Irrationnel aussi cette hacienda qui ressemble plus à un château médiéval et que Domingo fait repeindre en noir pour les funérailles de son frère , descendu par Blindman (idée qui a peut être inspiré Eastwood dans l’Homme des hautes plaines quand il fait repeindre le village en rouge) ; sans oublier les rites et danses tribales de cette cérémonie, du grand n’importe quoi , délirant et baroque… accompagné de la musique de Stelvio Cipriani bien barré elle aussi (hurlements, sitars)
Mais c’est tellement énorme que ça passe ; provocation, cynisme, nul doute qu’un tel film serait interdit de nos jours et ne trouverait même pas producteur, Disney peut-être…
Tous les excès du cinéma de genre italien sont là, réunis en un seul film, navet absolu pour les uns, films culte pour les autres (dont  Jean François Giré, le spécialiste du western italien, auteur de la "bible" "Il était une fois le western européen"). Un film à ne pas regarder en famille mais un trésor pour amateur de cinéma bis, incorrect et hors normes.

Ringo et Pilar (Agneta Eckmyr)
Un mot sur Richard Starkey alias Ringo Starr en amoureux éconduit qui veut dresser la femme qu’il convoite à coups de poings, mais qui reste plutôt sobre dans son jeu . Il sera le Beatles qui se sera le plus investi dans le cinéma, tournant -outre les films des Beatles ( Hard day’s Night, Help, Magical Mistery Tour)- dans 6 films , Candy en 1968, The Magic Christian en 1969 avec Peter Sellers, Blindman et 200 Motels de Frank Zappa en 1971, That’ll Be The Day en 1973 et L’homme des cavernes en 1981, sur le tournage de ce dernier il rencontre d’ailleurs sa future femme, ex James Bond girl, Barbara Bach. A noter qu’il s’appelle dans Blindman Candy, clin d ‘œil à son premier film ?

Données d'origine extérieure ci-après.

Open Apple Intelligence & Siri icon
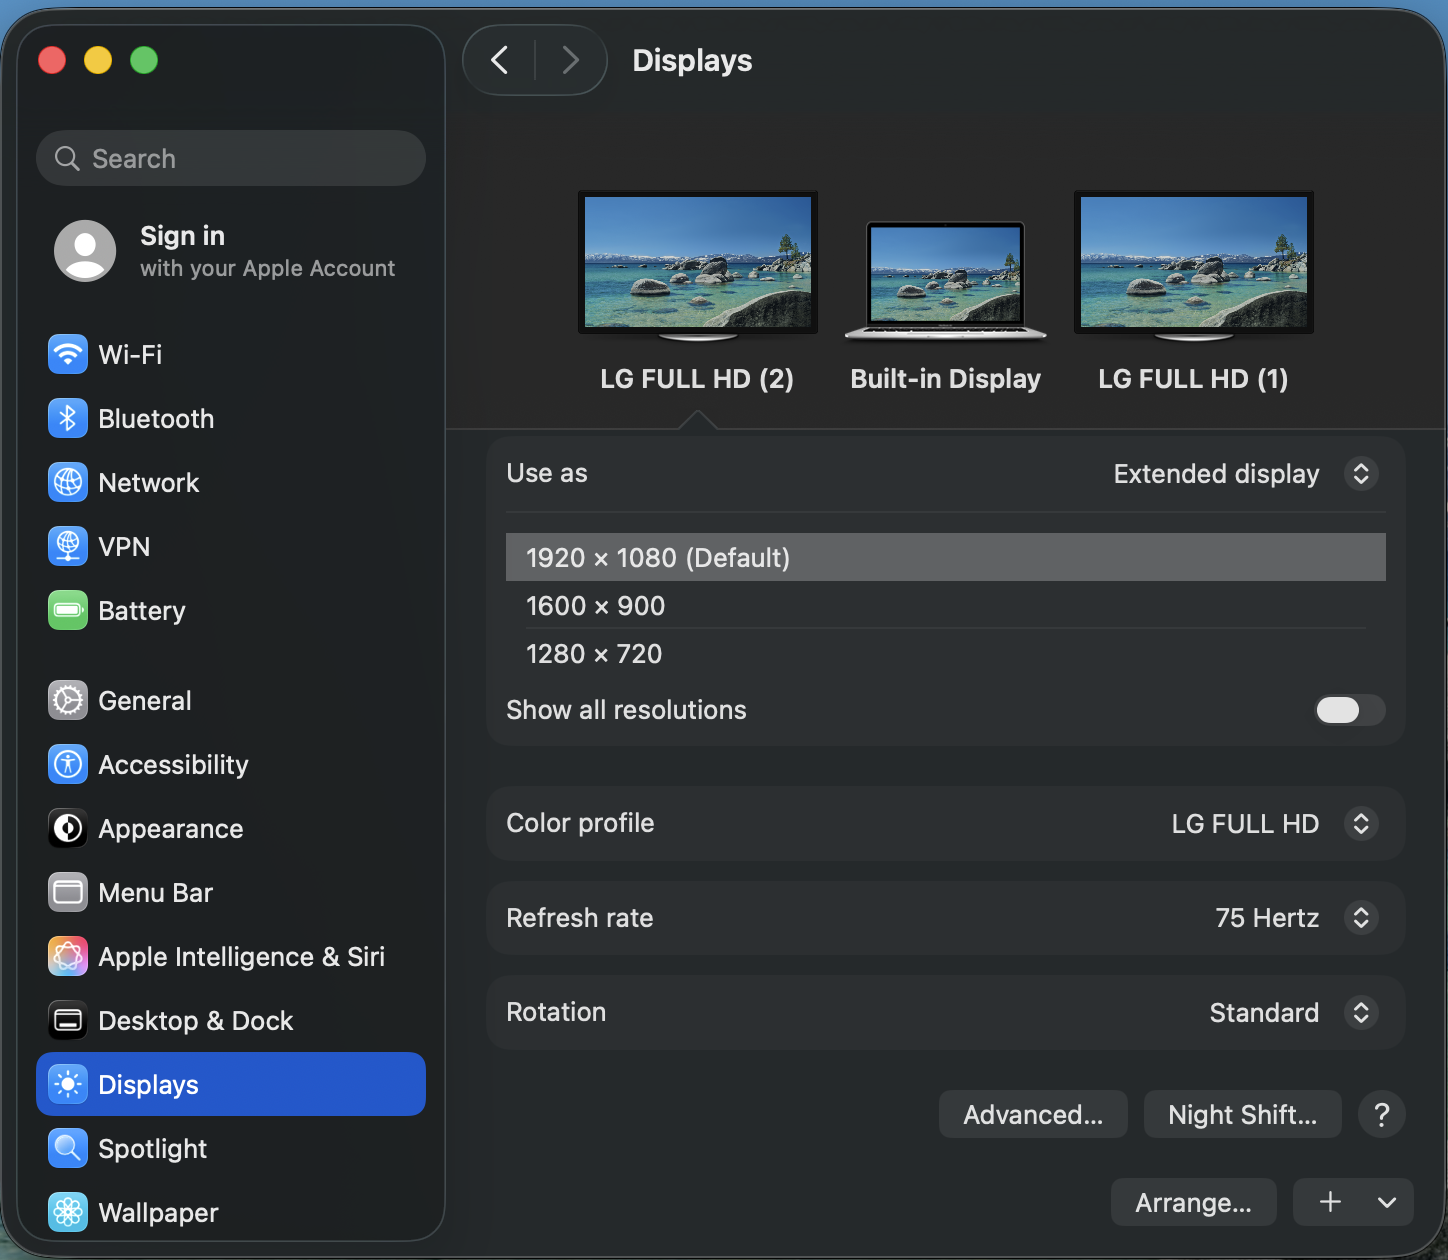Image resolution: width=1448 pixels, height=1260 pixels. pyautogui.click(x=68, y=957)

Le packaging de la Wild Side propose en bonus sur un second DVD le premier Zatoïchi réalisé en 1962 par Kenji Misumi , dont est clairement inspiré Blindman , d’après le romancier Kan Shimozawa. Ce premier volet sera suivi de 24 autres jusqu’en 1973 avant un dernier en 1989 , il donnera aussi lieu à une série télé , 100 épisodes de 1976 à 1979 , toujours avec le meme acteur interprétant Zatoichi , le charismatique Shintaro Katsu (1931-1997). Takeshi Kitano tournera un remake en 2003. Cette saga se passe à l’époque 1830-1844 et propose une belle reconstitution historique, c’est au milieu de la misère des paysans sur fond de guerre des gangs que le justicier aveugle met son sabre au service de la veuve et l’orphelin . Mise en scène impeccable, beauté et poésie des images, profondeur des personnages, combats brefs mais fulgurants, porté par le charisme de Katsu, ces films offrent de grands moments de cinéma, bien au delà du cadre du "Chambara" (film de sabre) . Un cinéma japonais qui aura d’ailleurs souvent servi de modèle au western italien, paradoxalement plus que le western américain. Dans les postures et dans le ton général on s’aperçoit que Tony Anthony a dû beaucoup regarder Zatoichi et s'en inspirer ,sans toutefois l'égaler, mais l’hommage est évident et louable.